Stored items
<<<<

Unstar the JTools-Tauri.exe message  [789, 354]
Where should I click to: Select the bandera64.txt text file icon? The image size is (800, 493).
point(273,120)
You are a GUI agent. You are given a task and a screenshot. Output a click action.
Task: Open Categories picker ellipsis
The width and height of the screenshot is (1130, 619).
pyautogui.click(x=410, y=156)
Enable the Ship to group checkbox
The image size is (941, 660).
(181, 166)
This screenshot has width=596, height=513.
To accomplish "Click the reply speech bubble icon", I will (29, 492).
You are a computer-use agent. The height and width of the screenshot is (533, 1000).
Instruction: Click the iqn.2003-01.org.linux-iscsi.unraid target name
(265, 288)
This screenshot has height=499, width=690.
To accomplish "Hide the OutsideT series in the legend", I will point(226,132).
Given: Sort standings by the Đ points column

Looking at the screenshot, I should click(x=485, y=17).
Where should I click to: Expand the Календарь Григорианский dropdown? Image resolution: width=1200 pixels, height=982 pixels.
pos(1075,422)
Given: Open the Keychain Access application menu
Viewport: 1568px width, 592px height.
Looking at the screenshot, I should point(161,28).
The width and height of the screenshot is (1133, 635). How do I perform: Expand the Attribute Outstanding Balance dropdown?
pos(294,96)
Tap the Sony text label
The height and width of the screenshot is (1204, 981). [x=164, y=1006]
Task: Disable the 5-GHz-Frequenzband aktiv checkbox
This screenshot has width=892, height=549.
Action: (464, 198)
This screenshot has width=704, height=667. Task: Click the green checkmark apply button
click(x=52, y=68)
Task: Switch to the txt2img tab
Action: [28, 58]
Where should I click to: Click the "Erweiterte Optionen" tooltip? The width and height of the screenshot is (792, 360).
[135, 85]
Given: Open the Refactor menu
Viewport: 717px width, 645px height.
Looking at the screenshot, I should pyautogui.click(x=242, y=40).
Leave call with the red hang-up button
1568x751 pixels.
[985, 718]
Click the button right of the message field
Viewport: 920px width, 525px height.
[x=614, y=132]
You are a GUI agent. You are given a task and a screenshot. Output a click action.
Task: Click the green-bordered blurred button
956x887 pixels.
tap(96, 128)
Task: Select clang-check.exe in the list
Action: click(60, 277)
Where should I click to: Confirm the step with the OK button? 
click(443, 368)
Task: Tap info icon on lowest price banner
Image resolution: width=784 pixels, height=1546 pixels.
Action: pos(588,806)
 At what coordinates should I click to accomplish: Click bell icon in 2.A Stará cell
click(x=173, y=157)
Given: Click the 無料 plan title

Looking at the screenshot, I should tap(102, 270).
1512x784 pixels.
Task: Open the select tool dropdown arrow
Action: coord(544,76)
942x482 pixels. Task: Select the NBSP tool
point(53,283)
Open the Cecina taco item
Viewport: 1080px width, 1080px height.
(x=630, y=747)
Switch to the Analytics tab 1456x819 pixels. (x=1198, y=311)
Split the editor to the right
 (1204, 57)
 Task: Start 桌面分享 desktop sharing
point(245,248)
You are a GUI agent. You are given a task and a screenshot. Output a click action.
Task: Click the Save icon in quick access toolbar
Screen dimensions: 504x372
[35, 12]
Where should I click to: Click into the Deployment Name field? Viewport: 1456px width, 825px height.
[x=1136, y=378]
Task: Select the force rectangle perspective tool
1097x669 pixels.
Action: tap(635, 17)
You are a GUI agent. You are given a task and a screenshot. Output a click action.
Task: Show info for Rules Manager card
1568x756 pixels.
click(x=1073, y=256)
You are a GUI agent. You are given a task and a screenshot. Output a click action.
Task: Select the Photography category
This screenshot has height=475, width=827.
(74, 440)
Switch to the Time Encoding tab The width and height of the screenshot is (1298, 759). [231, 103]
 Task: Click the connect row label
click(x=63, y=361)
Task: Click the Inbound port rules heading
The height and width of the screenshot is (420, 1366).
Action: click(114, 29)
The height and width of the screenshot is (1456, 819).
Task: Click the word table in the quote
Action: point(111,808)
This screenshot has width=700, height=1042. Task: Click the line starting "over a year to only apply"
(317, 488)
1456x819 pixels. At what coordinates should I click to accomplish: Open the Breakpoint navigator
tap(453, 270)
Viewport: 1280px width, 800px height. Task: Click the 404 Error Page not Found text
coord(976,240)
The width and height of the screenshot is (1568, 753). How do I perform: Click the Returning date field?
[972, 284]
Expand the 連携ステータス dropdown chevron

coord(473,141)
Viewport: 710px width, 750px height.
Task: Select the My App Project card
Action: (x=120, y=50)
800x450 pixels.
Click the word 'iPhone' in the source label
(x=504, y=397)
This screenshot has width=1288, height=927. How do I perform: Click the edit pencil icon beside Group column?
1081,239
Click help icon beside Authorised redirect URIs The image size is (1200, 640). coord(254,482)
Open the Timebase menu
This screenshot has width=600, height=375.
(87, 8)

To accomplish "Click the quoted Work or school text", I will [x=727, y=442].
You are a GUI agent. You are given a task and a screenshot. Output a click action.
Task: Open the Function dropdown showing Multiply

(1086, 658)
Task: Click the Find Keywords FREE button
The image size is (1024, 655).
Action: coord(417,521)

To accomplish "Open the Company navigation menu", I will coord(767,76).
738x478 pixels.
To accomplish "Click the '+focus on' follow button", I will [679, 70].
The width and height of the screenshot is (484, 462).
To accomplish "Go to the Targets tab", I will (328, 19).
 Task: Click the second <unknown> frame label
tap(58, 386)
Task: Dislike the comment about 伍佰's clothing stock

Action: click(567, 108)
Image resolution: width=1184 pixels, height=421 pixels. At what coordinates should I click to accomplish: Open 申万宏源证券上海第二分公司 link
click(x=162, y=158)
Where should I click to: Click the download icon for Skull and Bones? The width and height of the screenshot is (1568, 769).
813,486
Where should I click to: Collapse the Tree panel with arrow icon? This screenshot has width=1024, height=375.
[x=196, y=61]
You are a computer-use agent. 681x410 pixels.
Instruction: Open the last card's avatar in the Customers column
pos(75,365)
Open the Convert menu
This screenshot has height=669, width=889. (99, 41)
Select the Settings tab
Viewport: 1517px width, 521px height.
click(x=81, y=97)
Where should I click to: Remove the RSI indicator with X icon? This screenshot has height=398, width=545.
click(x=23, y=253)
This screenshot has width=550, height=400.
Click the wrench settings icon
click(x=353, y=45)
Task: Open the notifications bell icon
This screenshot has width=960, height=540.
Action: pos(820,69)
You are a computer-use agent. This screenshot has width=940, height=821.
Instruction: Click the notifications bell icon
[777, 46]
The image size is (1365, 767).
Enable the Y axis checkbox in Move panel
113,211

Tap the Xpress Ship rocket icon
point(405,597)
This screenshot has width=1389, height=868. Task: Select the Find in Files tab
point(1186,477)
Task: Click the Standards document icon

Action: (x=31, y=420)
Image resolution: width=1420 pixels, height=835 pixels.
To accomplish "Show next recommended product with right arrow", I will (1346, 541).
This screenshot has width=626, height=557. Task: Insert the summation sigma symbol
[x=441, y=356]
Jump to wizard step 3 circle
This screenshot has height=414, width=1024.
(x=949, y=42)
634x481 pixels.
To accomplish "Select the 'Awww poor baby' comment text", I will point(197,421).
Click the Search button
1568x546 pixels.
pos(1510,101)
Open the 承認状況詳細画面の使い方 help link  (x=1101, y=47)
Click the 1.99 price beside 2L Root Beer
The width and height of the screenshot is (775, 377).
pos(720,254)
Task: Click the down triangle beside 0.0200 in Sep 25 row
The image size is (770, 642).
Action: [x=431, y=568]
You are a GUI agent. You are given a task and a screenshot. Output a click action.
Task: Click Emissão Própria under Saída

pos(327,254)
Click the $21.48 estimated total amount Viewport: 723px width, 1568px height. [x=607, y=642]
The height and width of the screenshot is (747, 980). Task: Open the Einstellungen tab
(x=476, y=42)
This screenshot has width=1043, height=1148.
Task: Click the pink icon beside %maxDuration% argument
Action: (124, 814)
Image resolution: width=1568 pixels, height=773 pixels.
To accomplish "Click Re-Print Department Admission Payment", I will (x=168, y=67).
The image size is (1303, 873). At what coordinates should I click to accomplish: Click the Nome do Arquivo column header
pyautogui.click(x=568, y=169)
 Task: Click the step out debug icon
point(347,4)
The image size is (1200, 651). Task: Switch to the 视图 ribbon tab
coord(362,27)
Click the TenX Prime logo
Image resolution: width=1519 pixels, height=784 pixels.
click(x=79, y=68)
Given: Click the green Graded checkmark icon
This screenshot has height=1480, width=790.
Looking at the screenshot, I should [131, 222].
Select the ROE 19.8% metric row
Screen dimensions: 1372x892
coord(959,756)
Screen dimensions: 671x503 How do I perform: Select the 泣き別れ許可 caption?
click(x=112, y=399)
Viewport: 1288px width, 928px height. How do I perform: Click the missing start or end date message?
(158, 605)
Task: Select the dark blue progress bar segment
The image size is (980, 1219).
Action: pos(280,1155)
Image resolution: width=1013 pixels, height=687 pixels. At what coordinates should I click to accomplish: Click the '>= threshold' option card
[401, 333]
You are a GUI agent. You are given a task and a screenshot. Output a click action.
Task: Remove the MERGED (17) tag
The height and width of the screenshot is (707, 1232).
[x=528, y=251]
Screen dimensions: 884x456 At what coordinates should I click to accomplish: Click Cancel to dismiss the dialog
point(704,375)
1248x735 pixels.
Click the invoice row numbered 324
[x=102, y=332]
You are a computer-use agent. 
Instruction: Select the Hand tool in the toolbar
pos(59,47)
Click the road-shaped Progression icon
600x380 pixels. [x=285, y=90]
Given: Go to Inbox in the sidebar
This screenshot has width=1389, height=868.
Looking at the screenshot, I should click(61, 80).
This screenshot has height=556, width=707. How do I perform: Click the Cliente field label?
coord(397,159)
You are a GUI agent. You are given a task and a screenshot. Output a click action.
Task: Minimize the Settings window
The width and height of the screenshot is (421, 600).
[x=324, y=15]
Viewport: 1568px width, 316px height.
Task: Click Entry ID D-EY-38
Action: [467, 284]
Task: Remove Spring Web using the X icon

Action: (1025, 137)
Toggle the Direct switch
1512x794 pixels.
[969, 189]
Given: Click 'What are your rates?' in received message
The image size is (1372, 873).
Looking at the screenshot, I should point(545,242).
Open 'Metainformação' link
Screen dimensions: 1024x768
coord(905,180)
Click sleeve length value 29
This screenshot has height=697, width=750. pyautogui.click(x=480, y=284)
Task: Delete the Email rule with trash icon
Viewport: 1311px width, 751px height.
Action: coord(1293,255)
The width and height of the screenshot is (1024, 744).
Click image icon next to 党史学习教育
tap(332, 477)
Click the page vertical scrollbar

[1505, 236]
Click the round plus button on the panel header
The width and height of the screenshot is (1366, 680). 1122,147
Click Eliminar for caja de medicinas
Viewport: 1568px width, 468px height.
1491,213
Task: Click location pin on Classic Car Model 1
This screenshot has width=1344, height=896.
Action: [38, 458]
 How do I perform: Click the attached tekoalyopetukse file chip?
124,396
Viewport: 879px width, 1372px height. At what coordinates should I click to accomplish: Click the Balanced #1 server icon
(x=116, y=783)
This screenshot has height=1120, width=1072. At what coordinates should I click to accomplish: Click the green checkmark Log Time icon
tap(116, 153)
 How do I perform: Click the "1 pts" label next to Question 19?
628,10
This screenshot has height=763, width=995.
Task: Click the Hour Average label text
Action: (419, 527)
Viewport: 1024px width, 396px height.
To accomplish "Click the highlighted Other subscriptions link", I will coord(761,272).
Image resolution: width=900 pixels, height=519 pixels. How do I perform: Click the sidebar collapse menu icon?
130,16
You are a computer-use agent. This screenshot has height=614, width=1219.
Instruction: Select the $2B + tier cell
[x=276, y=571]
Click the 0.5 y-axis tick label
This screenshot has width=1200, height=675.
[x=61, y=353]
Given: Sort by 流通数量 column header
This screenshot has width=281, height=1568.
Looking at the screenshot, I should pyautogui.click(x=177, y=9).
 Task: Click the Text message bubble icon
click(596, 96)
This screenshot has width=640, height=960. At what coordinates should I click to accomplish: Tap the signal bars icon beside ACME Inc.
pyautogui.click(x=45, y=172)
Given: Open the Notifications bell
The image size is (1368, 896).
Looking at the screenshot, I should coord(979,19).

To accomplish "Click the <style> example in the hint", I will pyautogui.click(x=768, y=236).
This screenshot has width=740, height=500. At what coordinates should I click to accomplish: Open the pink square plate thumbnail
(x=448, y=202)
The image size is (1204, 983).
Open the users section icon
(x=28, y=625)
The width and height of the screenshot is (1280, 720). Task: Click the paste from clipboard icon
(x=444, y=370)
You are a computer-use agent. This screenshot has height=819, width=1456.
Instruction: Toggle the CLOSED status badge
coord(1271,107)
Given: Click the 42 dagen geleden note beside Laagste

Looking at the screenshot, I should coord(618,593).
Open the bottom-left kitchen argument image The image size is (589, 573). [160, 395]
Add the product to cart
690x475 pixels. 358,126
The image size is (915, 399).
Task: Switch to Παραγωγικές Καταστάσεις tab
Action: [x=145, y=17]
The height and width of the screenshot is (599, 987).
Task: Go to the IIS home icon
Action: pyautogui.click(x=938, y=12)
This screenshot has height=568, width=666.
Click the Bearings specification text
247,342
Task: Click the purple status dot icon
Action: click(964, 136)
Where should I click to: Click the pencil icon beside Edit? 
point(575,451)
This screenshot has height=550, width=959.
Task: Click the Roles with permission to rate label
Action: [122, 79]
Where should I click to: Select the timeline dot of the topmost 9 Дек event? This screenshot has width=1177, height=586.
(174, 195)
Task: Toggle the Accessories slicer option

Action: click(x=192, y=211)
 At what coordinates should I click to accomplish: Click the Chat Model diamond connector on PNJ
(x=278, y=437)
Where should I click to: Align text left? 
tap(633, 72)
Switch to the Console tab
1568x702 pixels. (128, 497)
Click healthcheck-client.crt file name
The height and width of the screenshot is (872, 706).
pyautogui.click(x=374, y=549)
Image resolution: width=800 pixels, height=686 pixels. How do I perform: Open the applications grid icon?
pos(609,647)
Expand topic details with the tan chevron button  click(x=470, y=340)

>>>>

▶ [EXERCISE INSTRUCTIONS]: Copy exactly the stretch of data above from the line with "Expand the 連携ステータス dropdown chevron" through the line with "738x478 pixels.", and omit all other lines.

▶ [SOLUTION TO THIS TASK]:
Expand the 連携ステータス dropdown chevron

coord(473,141)
Viewport: 710px width, 750px height.
Task: Select the My App Project card
Action: (x=120, y=50)
800x450 pixels.
Click the word 'iPhone' in the source label
(x=504, y=397)
This screenshot has width=1288, height=927. How do I perform: Click the edit pencil icon beside Group column?
1081,239
Click help icon beside Authorised redirect URIs The image size is (1200, 640). coord(254,482)
Open the Timebase menu
This screenshot has width=600, height=375.
(87, 8)

To accomplish "Click the quoted Work or school text", I will [x=727, y=442].
You are a GUI agent. You are given a task and a screenshot. Output a click action.
Task: Open the Function dropdown showing Multiply

(1086, 658)
Task: Click the Find Keywords FREE button
The image size is (1024, 655).
Action: coord(417,521)

To accomplish "Open the Company navigation menu", I will coord(767,76).
738x478 pixels.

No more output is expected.